Closed soichiro-hattori closed 9 months ago
I think your point about what we want the semantics of this operation to be for 1 vs. multi-planet systems is a good one!
My feeling is that at a high level we want to support orbits with different "shapes". For example we could have an orbit with shape ()
(a scalar), which just has one planet, or an orbit with shape (1,)
which also has only one planet. In these cases, I would expect the shapes of the light curve to be (len(t))
and (1, len(t))
respectively.
But, that thought really just pushes the question up a level to a discussion of how we handle shapes in multi-planet orbits...

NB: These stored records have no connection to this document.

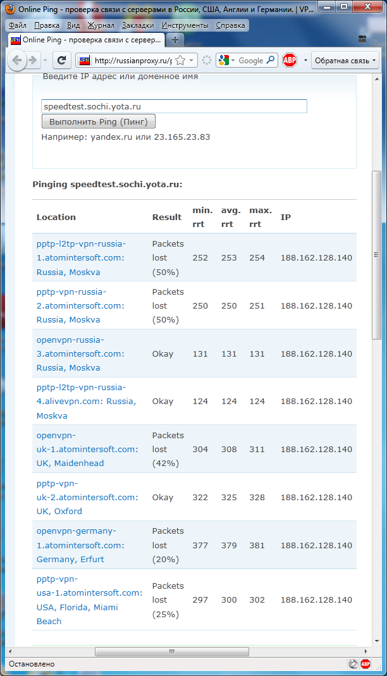Open the pptp-vpn-usa-1.atomintersoft.com Miami Beach link
The width and height of the screenshot is (387, 676).
click(89, 599)

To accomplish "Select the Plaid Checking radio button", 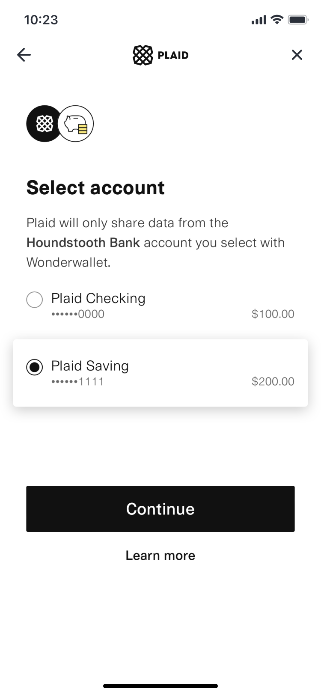I will [x=35, y=300].
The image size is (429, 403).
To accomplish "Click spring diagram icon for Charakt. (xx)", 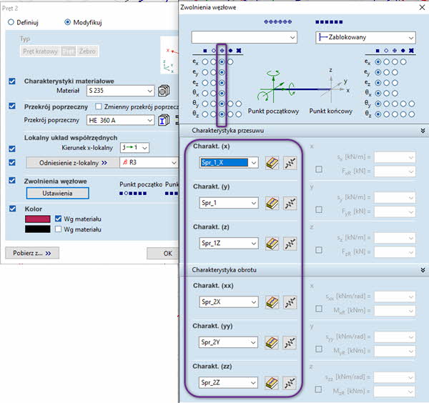I will (x=290, y=302).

So, basically I have no good answer!
Okay that's the current behavior anyways! I think this PR is ready to be merged. @dfm are there other changes that need to be made before that happens?
Great - I've sent this to the merge queue! Thank you!!
New PR to replace old PR #113. Changes were made so that these commits are independent from the
tutorials
branch changes.Same text as PR #113: This PR resolves Issue https://github.com/exoplanet-dev/jaxoplanet/issues/112 so that the light_curve() method works for multiplanetary systems.
I think we should think a bit more about whether we want to squeeze the output array into 1d when there's only one body or to always return an array of shape (N_bodies X N_time) even if it's only one body. The first option might be a bit more intuitive but the second option allows us to streamline our code since the more general code of handling more than one body will work even if only one body is passed.